Listed records Block Start

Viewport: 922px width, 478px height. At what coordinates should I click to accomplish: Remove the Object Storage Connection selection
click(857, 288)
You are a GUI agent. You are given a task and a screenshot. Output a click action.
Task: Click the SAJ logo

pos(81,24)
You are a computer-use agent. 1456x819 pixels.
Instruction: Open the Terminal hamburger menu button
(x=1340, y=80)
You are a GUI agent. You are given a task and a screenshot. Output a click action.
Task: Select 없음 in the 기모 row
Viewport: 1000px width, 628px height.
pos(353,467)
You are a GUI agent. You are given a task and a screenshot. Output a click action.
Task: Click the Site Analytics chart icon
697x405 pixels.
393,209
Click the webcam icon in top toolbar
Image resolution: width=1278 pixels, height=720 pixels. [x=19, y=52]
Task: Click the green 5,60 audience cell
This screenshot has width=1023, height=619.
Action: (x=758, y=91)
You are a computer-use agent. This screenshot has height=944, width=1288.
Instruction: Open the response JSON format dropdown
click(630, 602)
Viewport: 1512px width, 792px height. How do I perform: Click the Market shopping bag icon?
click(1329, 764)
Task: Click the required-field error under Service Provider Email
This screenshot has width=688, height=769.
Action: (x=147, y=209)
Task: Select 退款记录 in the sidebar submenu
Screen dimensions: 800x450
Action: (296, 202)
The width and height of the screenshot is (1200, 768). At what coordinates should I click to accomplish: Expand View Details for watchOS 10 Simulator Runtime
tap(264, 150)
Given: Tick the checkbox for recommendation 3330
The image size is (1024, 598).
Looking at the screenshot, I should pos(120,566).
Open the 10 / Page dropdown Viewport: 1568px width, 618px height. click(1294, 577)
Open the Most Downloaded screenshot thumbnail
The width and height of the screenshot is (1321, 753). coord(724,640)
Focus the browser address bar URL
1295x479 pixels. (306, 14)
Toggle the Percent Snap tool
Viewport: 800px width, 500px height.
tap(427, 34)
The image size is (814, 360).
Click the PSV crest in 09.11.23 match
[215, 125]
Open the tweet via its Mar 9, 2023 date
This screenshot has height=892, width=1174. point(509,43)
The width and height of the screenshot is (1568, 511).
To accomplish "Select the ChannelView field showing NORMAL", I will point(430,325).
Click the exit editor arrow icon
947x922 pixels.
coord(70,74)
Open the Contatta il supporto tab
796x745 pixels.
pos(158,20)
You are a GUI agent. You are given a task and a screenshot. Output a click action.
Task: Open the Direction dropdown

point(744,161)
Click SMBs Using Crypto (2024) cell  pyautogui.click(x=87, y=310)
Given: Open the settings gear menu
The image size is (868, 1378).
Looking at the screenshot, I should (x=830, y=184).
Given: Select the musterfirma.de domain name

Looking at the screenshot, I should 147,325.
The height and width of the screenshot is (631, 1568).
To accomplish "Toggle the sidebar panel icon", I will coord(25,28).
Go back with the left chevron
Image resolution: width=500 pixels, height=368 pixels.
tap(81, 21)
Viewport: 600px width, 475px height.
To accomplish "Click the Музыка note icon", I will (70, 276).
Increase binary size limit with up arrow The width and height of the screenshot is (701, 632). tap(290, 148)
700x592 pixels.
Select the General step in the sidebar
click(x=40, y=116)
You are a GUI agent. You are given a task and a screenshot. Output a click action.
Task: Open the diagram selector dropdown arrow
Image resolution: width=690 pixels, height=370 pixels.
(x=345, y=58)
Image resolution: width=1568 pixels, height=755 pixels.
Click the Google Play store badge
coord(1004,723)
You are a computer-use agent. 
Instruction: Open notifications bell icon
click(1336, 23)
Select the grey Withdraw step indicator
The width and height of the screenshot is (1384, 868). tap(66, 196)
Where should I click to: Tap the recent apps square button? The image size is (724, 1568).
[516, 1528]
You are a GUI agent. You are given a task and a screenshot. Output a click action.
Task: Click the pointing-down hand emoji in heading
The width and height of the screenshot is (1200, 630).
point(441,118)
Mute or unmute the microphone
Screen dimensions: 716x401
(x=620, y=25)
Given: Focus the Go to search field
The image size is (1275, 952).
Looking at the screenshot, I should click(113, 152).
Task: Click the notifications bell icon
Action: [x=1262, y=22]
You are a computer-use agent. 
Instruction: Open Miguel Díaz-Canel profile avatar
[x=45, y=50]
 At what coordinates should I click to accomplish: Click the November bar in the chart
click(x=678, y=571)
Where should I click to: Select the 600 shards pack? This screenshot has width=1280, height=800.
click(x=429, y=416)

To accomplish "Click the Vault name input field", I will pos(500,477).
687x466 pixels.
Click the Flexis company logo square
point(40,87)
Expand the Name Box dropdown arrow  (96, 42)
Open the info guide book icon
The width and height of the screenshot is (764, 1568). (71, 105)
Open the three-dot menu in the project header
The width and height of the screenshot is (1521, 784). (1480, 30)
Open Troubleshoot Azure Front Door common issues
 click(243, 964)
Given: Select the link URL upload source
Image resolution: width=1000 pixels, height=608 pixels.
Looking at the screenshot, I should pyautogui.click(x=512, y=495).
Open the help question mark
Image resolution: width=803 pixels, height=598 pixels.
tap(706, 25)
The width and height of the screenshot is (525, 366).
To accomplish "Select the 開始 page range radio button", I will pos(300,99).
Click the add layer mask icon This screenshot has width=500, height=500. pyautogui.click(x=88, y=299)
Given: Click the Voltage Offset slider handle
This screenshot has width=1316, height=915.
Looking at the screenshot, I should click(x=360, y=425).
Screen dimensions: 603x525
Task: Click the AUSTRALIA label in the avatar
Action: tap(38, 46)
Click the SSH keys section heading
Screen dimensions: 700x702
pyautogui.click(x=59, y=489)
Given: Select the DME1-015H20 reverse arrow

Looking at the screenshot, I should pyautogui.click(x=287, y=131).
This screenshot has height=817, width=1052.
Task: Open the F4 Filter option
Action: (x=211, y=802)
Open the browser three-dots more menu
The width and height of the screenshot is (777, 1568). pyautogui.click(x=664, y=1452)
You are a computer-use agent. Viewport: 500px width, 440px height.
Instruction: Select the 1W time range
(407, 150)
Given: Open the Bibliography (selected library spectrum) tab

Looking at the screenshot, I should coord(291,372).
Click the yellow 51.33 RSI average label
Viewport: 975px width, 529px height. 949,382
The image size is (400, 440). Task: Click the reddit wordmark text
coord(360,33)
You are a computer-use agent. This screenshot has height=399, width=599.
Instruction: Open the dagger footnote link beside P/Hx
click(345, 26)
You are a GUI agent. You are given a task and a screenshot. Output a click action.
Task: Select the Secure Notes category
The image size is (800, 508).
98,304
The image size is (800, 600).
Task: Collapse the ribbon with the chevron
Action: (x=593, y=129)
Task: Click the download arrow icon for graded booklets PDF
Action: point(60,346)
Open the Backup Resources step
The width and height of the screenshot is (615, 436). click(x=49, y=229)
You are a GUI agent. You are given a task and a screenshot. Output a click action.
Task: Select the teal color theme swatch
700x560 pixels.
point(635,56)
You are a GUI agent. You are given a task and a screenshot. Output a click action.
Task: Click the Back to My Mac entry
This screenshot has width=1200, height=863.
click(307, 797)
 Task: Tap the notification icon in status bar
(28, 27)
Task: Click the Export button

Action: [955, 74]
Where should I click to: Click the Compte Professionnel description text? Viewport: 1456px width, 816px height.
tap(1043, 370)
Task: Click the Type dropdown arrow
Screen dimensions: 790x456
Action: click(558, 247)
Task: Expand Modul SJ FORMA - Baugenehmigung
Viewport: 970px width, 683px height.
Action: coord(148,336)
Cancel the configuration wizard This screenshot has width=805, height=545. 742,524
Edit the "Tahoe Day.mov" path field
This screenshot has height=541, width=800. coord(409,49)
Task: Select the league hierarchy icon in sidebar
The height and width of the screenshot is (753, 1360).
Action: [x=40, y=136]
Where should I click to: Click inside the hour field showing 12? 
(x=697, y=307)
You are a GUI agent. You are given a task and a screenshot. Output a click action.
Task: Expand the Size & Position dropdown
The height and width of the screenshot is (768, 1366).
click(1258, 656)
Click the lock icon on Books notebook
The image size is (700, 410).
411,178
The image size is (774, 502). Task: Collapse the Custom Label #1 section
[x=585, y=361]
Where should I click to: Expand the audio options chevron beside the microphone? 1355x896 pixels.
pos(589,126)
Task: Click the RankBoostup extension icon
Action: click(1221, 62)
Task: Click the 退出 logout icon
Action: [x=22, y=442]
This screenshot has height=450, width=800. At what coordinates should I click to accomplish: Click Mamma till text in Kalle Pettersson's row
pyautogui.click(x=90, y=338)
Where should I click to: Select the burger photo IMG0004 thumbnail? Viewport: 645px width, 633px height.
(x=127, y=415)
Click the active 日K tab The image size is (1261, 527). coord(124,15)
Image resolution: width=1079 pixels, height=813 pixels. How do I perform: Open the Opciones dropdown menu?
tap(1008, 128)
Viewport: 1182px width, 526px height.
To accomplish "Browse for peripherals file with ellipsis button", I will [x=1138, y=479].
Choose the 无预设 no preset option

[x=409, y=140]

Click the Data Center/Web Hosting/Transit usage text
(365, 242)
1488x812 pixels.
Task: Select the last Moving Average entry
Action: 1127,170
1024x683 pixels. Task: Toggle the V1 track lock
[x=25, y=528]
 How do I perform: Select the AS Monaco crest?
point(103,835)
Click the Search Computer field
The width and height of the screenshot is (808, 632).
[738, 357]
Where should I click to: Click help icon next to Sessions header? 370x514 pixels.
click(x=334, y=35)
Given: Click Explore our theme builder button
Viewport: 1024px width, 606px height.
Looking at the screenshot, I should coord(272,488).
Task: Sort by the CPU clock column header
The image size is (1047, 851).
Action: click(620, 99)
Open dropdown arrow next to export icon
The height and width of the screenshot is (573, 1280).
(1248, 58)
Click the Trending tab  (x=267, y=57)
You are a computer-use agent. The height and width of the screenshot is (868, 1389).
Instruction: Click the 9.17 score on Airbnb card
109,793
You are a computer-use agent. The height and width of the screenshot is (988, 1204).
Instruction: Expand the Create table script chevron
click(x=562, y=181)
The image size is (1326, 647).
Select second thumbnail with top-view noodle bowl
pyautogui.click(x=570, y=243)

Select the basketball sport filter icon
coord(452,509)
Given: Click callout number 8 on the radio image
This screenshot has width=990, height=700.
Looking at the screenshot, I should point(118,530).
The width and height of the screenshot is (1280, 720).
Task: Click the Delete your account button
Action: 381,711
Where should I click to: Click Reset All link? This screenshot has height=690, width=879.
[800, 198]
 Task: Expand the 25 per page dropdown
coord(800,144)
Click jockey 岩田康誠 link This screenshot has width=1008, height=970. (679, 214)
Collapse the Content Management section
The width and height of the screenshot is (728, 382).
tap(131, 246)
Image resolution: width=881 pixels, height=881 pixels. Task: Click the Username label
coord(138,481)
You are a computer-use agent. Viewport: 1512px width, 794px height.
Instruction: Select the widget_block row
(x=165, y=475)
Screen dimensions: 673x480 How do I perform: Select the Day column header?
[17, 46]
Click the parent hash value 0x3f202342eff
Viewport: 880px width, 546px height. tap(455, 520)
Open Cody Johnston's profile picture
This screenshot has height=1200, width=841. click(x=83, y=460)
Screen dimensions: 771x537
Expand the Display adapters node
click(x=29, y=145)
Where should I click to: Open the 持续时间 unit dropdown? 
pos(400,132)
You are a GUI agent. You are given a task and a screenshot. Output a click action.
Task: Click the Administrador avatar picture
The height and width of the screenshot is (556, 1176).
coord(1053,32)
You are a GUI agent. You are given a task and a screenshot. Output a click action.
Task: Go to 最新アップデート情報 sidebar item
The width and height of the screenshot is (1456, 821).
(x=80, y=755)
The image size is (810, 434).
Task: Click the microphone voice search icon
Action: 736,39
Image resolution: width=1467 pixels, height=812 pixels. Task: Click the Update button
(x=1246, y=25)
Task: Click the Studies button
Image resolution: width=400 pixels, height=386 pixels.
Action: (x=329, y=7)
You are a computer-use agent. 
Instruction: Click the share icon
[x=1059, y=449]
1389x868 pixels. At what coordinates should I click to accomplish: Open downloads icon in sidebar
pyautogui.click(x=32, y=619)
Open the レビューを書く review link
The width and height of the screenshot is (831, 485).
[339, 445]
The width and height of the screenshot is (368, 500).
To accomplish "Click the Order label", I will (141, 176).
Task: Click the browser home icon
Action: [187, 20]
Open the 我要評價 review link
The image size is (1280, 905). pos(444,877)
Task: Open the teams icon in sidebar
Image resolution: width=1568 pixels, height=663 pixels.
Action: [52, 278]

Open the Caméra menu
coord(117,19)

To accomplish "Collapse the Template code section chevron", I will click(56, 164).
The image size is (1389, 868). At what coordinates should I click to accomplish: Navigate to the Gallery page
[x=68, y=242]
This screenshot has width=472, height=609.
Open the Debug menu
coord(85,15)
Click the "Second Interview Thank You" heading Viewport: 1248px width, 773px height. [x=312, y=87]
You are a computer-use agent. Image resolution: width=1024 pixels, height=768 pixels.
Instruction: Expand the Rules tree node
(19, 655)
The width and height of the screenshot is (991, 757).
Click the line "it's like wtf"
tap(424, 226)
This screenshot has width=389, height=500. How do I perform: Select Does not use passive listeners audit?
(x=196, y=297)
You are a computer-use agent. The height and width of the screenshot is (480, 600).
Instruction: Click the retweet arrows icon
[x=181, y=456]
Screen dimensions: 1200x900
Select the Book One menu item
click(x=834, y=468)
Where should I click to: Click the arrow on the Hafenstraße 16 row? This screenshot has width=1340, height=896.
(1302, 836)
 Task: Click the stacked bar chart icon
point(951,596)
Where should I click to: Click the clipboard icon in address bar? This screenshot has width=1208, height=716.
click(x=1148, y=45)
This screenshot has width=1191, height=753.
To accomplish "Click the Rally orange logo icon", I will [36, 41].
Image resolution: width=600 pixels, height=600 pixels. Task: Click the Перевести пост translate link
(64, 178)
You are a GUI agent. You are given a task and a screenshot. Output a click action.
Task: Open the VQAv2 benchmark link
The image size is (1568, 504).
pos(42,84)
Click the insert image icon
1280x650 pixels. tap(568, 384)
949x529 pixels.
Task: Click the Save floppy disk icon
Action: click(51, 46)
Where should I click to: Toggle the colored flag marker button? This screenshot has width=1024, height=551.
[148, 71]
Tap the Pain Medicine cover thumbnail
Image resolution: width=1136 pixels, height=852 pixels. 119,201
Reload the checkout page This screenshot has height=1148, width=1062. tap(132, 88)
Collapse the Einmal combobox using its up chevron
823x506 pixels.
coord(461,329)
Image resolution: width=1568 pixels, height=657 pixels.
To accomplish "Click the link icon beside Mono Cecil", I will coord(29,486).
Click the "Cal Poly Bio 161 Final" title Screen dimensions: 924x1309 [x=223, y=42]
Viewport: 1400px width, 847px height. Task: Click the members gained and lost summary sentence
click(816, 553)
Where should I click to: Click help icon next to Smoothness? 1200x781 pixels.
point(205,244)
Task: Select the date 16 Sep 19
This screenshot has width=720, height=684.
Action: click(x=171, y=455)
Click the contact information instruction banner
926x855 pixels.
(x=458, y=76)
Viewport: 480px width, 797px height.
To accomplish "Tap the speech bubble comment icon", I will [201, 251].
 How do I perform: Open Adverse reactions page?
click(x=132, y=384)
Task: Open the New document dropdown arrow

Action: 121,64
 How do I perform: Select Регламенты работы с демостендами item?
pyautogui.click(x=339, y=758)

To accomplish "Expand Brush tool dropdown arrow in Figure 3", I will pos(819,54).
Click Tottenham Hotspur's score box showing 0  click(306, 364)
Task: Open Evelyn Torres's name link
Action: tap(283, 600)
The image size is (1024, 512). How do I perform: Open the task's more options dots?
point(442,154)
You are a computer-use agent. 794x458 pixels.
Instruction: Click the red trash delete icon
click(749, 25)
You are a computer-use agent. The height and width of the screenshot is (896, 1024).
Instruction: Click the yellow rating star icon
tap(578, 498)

Listed records Block End

What is being asked: In the listing above, transcribe exactly everything from the line containing "Screen dimensions: 800x450" down to the line containing "Open the 10", including both and nothing more.

The completed task:
Screen dimensions: 800x450
Action: (296, 202)
The width and height of the screenshot is (1200, 768). At what coordinates should I click to accomplish: Expand View Details for watchOS 10 Simulator Runtime
tap(264, 150)
Given: Tick the checkbox for recommendation 3330
The image size is (1024, 598).
Looking at the screenshot, I should pos(120,566).
Open the 10 / Page dropdown Viewport: 1568px width, 618px height. click(1294, 577)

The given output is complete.